Experiment 190: selectBytes column-name token pre-encoding
Date: 2026-06-20
Status: In Review
Direction:result-transfer-shape
Benchmark Run: none — focused
benchmark/experiments/select_bytes_wide_cols.dart
order-flipped pair plus the existing
benchmark/experiments/large_bytes_transfer.dart
guard; no release-suite run because the changed path is the C-side JSON
encoder reached only via selectBytes() and the focused harness directly
exercises the wide-many-row and large-payload shapes that compound the
per-row, per-column savings.
Problem
write_json_to_buf in native/resqlite.c is the encoder behind
Database.selectBytes(). For each row it writes
{"col0":VALUE,"col1":VALUE,…} by calling, per column:
buf_write_char(',')— separator for columns 1+.json_write_string(col_names[i], col_name_lens[i])— a SWAR scan
over the name (8 bytes at a time, then a per-byte escape walk) wrapped
in opening and closing ".
buf_write_char(':')— key/value delimiter.

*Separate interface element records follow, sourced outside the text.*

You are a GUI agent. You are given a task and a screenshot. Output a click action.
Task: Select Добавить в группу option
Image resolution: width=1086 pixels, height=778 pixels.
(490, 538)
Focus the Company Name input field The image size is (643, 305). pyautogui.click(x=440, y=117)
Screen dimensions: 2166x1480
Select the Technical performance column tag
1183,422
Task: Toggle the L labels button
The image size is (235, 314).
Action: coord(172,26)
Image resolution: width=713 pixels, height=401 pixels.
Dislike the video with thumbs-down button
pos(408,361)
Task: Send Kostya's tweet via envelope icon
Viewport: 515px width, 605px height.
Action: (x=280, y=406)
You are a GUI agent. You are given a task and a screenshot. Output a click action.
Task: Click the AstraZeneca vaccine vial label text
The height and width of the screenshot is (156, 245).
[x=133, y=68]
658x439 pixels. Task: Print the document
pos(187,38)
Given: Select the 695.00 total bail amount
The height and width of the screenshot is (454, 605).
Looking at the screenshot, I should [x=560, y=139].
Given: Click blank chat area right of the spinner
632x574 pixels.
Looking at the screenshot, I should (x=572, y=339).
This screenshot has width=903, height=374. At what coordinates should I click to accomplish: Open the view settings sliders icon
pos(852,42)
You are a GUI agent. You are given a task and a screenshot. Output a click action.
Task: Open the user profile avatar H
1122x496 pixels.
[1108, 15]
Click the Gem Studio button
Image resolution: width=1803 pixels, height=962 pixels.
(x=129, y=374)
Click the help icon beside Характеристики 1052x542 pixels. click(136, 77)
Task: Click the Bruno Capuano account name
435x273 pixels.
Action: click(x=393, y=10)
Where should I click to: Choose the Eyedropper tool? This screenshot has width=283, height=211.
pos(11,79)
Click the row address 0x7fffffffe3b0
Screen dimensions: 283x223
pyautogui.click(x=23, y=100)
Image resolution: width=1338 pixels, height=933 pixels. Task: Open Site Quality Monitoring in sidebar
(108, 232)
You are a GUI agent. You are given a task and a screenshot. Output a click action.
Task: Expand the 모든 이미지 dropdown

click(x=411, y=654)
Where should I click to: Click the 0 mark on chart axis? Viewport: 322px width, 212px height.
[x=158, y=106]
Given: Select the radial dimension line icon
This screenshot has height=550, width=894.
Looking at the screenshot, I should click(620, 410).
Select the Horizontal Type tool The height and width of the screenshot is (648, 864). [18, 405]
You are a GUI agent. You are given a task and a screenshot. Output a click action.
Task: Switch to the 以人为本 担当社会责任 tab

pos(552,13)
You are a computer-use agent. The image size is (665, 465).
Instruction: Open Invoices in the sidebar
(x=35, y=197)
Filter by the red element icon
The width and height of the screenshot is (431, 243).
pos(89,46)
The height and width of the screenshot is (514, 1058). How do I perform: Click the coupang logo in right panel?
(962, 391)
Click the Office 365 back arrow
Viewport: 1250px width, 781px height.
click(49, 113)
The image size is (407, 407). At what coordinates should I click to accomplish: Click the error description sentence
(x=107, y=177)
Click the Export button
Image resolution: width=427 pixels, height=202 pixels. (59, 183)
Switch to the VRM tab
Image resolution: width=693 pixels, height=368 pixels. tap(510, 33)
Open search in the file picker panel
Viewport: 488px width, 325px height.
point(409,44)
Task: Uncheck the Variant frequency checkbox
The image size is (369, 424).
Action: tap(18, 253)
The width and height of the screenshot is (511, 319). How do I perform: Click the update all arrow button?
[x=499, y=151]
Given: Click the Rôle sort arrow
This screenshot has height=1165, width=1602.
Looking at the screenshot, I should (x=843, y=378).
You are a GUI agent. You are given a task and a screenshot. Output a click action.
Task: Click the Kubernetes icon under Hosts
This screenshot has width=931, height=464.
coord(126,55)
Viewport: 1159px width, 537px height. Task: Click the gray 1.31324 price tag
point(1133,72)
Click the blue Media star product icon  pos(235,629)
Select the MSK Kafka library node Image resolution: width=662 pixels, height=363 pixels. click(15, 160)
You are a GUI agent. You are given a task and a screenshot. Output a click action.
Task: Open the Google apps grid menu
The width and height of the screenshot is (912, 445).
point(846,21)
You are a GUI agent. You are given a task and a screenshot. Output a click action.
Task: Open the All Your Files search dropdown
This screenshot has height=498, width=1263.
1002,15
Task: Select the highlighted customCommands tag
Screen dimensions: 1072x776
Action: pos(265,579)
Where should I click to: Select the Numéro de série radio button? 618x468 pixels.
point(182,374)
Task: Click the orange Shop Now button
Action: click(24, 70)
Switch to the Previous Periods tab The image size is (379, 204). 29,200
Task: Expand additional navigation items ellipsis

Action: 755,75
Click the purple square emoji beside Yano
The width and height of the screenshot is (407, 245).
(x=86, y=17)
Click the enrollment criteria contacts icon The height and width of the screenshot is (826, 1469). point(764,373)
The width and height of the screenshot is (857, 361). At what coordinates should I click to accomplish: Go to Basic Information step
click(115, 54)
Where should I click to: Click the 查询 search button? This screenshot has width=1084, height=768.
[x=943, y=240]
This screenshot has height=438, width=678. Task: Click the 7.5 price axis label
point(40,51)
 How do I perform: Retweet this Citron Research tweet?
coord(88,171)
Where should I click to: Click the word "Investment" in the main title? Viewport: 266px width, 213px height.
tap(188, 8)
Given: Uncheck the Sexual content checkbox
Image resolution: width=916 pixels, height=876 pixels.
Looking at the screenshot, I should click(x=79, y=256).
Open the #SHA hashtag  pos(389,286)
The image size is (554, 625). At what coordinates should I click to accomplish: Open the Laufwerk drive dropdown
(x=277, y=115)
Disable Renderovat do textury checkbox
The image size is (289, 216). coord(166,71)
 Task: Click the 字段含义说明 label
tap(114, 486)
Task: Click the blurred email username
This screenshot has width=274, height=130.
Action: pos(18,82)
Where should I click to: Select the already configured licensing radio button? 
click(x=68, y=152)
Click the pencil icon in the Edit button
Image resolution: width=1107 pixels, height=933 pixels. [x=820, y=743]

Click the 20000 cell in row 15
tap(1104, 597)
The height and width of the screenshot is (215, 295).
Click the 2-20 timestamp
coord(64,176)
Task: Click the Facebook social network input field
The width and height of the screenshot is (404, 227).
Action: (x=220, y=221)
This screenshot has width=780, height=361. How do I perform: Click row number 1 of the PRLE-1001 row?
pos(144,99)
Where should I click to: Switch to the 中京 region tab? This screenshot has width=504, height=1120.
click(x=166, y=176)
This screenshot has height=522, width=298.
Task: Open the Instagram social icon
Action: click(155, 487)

For a query returning N rows × M columns those four buf_write* calls
fire N × M times even though col_names[i] is invariant across rows. The
SWAR loop is fast (json_write_string is RESQLITE_HOT), but it still pays
the loop entry, the byte-loop fallback over short identifiers (typical SQLite
column names are 5–12 bytes — below the SWAR step of 8), and the four
buf_ensure + memcpy pairs for the per-row character writes. None of it
depends on the row.
This pattern — repeating identical work per row that could be amortized at
first-row time — is the same shape exp 034 caught at the Dart layer
(per-worker RowSchema cache) and exp 037 caught at the JSON-buffer layer
(persistent json_buf). The C-side column-name emission was left running
per row.
Hypothesis
Pre-build each column's emitted token ("col0": for column 0, ,"col1":
for columns 1+) once at first-row time into a per-query scratch buffer, then
emit each column on subsequent rows with a single buf_write instead of
four buf_write* calls. The collapse should be measurable on wide-many-row
selectBytes() shapes where the column-name share of total output bytes is
material, and stay neutral on tiny rowsets where the per-query pre-encode
overhead (one buf_init + the same per-column writes that already happen
on row 0) has nothing to amortize against.
Approach
In write_json_to_buf (native/resqlite.c:1923):
- Add stack-sized arrays for per-column token offsets/lengths (≤ 64 cols),
with a heap fallback for wider schemas, alongside the existing
col_names/col_name_lens arrays.
- At first-row time, after capturing
col_namesandcol_name_lens,
initialize a scratch resqlite_buf tokens_buf (conservative capacity
name_len * 6 + 4 per column — worst case every byte escapes to
\uXXXX) and walk every column writing into it: leading , for column
1+, the existing json_write_string of the name, and the trailing :.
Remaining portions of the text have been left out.